▶ WORK TO COMPLETE: Extend the course overview on latent profile analysis past its last line by writing the next section in the same style.

▶ EXCERPT:
------------------------------
Latent Profile Analysis

Critical Quantitative · 01

What Is This Course?

Latent Profile Analysis (LPA) and related mixture models identify hidden subgroups in your data. Instead of assuming everyone in your sample comes from one population, LPA discovers distinct profiles — groups of people who share similar patterns of characteristics. This is essential for person-centered research in psychology, education, and social science.

Prerequisites

Basic understanding of means, standard deviations, and regression. Familiarity with the concept of probability distributions is helpful but not required. We build up from simple clustering to model-based classification step by step.

Software

R with tidyLPA and mclust packages for mixture models; Mplus is the gold standard for latent variable models in social science. Python alternatives include scikit-learn's GaussianMixture. All examples provided in R.
------------------------------
▶ INFORMATION GIVEN:

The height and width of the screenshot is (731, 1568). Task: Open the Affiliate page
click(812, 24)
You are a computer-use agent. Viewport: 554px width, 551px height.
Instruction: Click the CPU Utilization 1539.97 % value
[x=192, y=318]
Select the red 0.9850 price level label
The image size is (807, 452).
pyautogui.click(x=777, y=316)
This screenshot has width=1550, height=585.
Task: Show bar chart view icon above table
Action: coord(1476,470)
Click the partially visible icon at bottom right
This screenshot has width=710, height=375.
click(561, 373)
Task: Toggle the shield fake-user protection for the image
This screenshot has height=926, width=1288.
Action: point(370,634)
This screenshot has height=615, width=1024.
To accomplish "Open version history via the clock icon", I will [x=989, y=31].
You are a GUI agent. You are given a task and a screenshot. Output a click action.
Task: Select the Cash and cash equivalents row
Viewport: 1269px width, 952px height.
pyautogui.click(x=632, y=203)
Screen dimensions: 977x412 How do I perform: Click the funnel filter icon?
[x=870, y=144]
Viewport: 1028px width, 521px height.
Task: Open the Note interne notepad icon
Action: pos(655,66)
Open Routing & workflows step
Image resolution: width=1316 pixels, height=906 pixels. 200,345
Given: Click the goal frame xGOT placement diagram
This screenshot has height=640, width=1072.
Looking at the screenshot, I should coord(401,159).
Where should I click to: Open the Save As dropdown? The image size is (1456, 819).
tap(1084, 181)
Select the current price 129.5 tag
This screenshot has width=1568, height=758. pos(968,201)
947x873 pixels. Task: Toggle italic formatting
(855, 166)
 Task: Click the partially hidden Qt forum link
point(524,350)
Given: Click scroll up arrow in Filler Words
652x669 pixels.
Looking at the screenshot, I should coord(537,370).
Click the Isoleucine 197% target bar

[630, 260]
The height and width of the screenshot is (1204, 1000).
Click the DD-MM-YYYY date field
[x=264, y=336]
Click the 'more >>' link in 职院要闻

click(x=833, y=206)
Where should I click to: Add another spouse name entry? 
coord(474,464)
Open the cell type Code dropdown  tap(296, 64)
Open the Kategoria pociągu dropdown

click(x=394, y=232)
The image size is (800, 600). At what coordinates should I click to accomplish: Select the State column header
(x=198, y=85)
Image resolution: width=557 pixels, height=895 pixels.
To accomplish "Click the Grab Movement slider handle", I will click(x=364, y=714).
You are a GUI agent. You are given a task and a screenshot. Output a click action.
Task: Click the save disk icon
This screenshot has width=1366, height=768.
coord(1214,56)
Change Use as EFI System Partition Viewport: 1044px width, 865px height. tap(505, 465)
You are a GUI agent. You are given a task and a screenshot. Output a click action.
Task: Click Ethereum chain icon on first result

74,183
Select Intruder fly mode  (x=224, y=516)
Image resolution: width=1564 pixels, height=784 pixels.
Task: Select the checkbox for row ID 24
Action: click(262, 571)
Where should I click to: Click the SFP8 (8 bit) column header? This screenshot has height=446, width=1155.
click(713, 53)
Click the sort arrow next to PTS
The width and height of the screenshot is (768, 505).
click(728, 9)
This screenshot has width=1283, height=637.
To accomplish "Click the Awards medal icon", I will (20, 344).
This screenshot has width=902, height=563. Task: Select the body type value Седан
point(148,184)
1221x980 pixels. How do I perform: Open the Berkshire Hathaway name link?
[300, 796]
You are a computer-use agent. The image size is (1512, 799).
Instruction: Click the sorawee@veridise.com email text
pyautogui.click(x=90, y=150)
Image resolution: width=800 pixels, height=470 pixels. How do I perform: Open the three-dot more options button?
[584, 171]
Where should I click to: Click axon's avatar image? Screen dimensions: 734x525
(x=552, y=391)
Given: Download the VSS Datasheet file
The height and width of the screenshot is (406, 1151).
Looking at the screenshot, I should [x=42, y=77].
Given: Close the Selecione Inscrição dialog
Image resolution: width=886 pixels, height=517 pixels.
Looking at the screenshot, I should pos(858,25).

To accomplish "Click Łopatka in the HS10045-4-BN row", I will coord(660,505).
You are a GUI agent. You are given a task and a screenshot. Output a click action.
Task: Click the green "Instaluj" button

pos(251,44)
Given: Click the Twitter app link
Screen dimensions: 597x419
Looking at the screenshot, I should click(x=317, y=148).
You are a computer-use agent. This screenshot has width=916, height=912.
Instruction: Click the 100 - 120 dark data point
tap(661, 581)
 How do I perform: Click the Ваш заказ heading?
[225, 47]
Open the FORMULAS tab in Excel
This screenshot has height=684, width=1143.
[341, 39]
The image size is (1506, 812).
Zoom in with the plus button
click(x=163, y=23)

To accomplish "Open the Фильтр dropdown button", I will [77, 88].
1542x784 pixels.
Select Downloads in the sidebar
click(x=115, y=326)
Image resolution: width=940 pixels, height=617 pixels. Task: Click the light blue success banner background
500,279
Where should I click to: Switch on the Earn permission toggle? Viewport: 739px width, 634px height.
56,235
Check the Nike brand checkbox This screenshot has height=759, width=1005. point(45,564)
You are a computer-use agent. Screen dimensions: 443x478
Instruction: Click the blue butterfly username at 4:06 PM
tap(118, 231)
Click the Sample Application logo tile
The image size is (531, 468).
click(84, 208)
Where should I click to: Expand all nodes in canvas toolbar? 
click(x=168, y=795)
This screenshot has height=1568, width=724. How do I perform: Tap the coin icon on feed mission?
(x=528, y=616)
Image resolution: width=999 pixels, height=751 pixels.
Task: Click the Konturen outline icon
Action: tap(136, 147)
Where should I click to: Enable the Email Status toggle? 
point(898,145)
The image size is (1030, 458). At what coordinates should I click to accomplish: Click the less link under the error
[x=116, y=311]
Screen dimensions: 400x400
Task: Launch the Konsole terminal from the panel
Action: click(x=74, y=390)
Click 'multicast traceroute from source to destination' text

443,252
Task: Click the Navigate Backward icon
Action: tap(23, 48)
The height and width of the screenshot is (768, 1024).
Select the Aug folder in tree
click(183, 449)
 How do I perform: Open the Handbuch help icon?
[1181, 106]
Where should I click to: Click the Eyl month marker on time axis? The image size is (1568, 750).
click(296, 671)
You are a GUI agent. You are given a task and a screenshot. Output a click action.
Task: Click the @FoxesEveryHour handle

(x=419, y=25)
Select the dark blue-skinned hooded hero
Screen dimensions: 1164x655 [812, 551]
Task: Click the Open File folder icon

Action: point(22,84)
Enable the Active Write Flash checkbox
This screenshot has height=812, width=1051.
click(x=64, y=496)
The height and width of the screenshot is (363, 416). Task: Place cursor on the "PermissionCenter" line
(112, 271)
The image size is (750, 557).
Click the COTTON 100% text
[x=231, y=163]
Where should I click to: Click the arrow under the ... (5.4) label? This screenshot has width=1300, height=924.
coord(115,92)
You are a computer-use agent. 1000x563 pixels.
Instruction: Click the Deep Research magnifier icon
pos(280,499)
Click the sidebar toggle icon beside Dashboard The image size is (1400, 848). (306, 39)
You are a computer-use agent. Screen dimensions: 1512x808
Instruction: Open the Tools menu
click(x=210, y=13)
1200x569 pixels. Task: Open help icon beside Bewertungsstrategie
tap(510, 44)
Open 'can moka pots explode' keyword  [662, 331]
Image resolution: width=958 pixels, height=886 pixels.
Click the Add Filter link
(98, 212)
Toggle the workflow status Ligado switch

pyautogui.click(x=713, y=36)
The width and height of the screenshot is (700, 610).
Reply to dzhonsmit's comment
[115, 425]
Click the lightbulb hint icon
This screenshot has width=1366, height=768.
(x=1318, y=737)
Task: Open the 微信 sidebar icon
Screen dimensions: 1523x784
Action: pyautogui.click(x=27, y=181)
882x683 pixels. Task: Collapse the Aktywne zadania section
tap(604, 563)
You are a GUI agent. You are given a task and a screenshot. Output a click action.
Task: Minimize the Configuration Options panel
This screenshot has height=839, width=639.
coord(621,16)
------------------------------
▶ ANSWER TO THE PROBLEM:
Part 1 · Slide 1

Variable-Centered vs. Person-Centered

V

Variable-Centered

Focus: Relationships among variables. Assumption: Single homogeneous population. Examples: Regression, SEM, ANOVA, CFA.
i.e.: "Does higher intrinsic motivation predict better achievement?"

P

Person-Centered

Focus: Identifying subgroups of individuals. Assumption: Heterogeneous — distinct latent subgroups exist. Examples: LPA, LCA, Cluster Analysis.
i.e.: "What types of motivation patterns exist among students?"

The mean can mask meaningful heterogeneity — person-centered methods reveal hidden diversity.

Part 1 · Slide 2

Person-Centered Analytical Methods

Cluster Analysis

Distance-based grouping (e.g., K-means)
No underlying statistical model
No formal test for optimal clusters
Hard assignment only

Today's Focus
LPAContinuous indicators
Model-based (Finite Mixture Model)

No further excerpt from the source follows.